How to differentiate between a vision and mission statement?

A discussion on how to identify if you're looking at vision statement, or a mission statement.

Authored by:

iClick2Learn Team

Video Transcript

How do you differentiate between a vision statement and a mission statement? And do you need both?

Oh, I love that question. I love that. That is so good. So when we think about, and I’ll just recap for those watching, when we think about a mission statement and a vision statement so, at it’s very heart a mission statement is what you were born for. So it’s your organization’s purpose. And so I often I use purpose instead of mission, and also from a cultural perspective mission, isn’t for some people it’s not a comfortable word for some traditional liners. But I think purpose, it makes it really clear to people what that statement is, it’s a purpose statement. So I’ll use purpose for the conversation. And then your vision statement is what you wanna be when you grow up, when you growing a little older. So if you’re doing a three-year vision when you get three years older, what does that look like? It’s a really great one. How do you differentiate between the two? If you’re looking at something, you may not necessarily particularly if you’re external to the organisation, you won’t necessarily know straight away if it’s a vision statement you’re looking at or if it’s a mission statement you’re looking at. 

There are some key things that give you indicators, but ultimately, it’s about, what is the organisation here for, versus what does it want to be? And sometimes, what they’re here for is really what they wanna be. And so another example of an organisation, was that they wanted to be the leading arts voice for the region. They saw that as their purpose. Now this is their mission “To be the leading arts organisation.” but that’s not the only reason the organisation is established, like when you dig a bit deeper that’s very, theoretical if you like. It’s actually not demonstrating the difference or the impact they make. It’s not actually showing what is their purpose? 

Their purpose was actually when you broke it down, their purpose was actually the, why did I wanna be the leading voice for arts in the region? And so you can use- you might’ve heard of the five whys process. And you can use that to challenge these statements. So, okay they wanna be the leading arts voice for the region. That’s a vision statement. And it’s a short-term vision statement because it’s a very defined thing. Particularly when you look at the result, what tells you that you’ve achieved that? Well, the fact that we’ve got government agencies asking us for important. There’s a couple of other indicators well tick, tick, tick that achieved it. That achieved that vision that needed to move on. But they have they had it as a purpose statement as a mission statement. That was their mission. 

When you challenge that and you say okay but why do you wanna be that? Then it came out that well, arts, there’s so much cultural diversity in richness and I’m not talking cultural as in cultural racism, I’m talking culture.
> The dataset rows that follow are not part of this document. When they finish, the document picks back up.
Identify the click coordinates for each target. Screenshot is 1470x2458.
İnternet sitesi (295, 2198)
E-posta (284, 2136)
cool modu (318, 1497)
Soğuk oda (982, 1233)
Creative thinking comes from the arts for example. So, it’s those types of things that add value to communities. It’s the economic value through events and activities and actually enabling a platform for artists to be able to sell their work, or for artists to actually make a business out of their love. So there’s all of these factors. And so when you start working through the why and you ask those questions, you get to the point of because it builds a healthier, artistic community. And then there were all these other indicators like, economic tells us we’ve done that, et cetera. 

 

So in actual fact their purpose, was to make sure that they’re contributing to the building of a- and that’s not exactly the words I use, but the building of a more robust, economical arts community. That’s actually their purpose. Whereas we want to be a voice. So if you can see the difference, if you had read we wanna be the leading voice for arts in the region. We want that language, want language okay. That’s a vision that’s not a mission. If it seems a bit too conceptual, that tells you as an indicator, that’s a vision. If it’s very specific and it can be tied to, things that like measures that will tell you, that you’re achieving on your purpose, such as we want to contribute to an economically sustainable artistic community, that is purpose. Does that example help?